Procedureユーザーによるすべてのコマンドを監査する方法

サイトのセキュリティーポリシーの一環として、root ユーザーまたは管理役割により実行されるすべてのコマンドについて監査レコードが必要になることがあります。また、サイトによっては、ユーザーが実行するすべてのコマンドの監査レコードを必要とする場合もあります。

  1. lo クラスおよび ex クラスを監査します。

    ex クラスは、exec() 関数および execve() 関数のすべての呼び出しを監査します。lo クラスは、ログイン、ログアウト、および画面ロックを監査します。次の出力は、ex クラスおよび lo クラスのすべてのイベントを一覧表示します。


    7:AUE_EXEC:exec(2):ps,ex
    23:AUE_EXECVE:execve(2):ps,ex
    ...
    6152:AUE_login:login - local:lo
    6153:AUE_logout:logout:lo
    6154:AUE_telnet:login - telnet:lo
    6155:AUE_rlogin:login - rlogin:lo
    6158:AUE_rshd:rsh access:lo
    6159:AUE_su:su:lo
    6162:AUE_rexecd:rexecd:lo
    6163:AUE_passwd:passwd:lo
    6164:AUE_rexd:rexd:lo
    6165:AUE_ftpd:ftp access:lo
    6171:AUE_ftpd_logout:ftp logout:lo
    6172:AUE_ssh:login - ssh:lo
    6173:AUE_role_login:role login:lo
    6212:AUE_newgrp_login:newgrp login:lo
    6213:AUE_admin_authenticate:admin login:lo
    6221:AUE_screenlock:screenlock - lock:lo
    6222:AUE_screenunlock:screenlock - unlock:lo
    6227:AUE_zlogin:login - zlogin:lo
    • 管理者についてこれらのクラスを監査するには、audit_user ファイルを変更します。

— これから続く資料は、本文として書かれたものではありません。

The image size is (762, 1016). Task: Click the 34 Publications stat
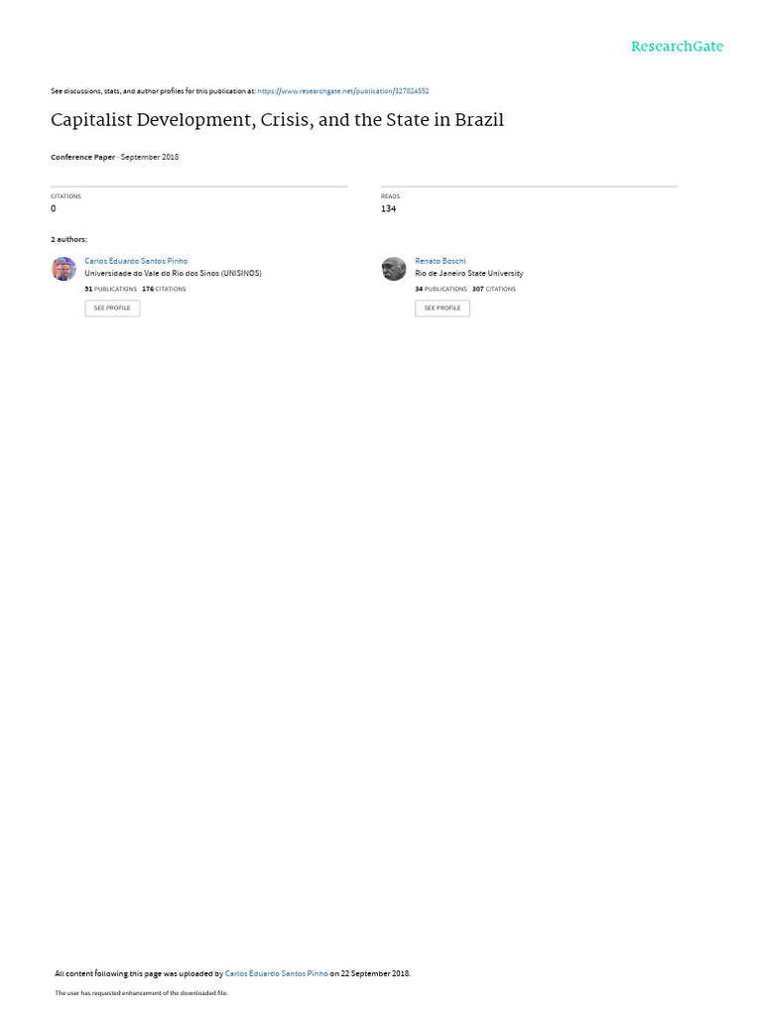(x=442, y=289)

      次の例では、サイトが sysadmauditadm、および netadm という 3 つの役割を作成しています。これらの役割と root アカウントは、exec クラスおよび lo クラスについて監査されます。


      ## audit_user file
      root:lo,ex:no
      sysadm:lo,ex:no
      auditadm:lo,ex:no
      netadm:lo,ex:no
    • ユーザーに起因しないイベントについて lo クラスを監査するには、audit_control ファイルを変更します。


      ## audit_control file
      ...
      naflags:lo
      ...
    • すべてのユーザーについてこれらのクラスを監視するには、audit_control ファイルを変更します。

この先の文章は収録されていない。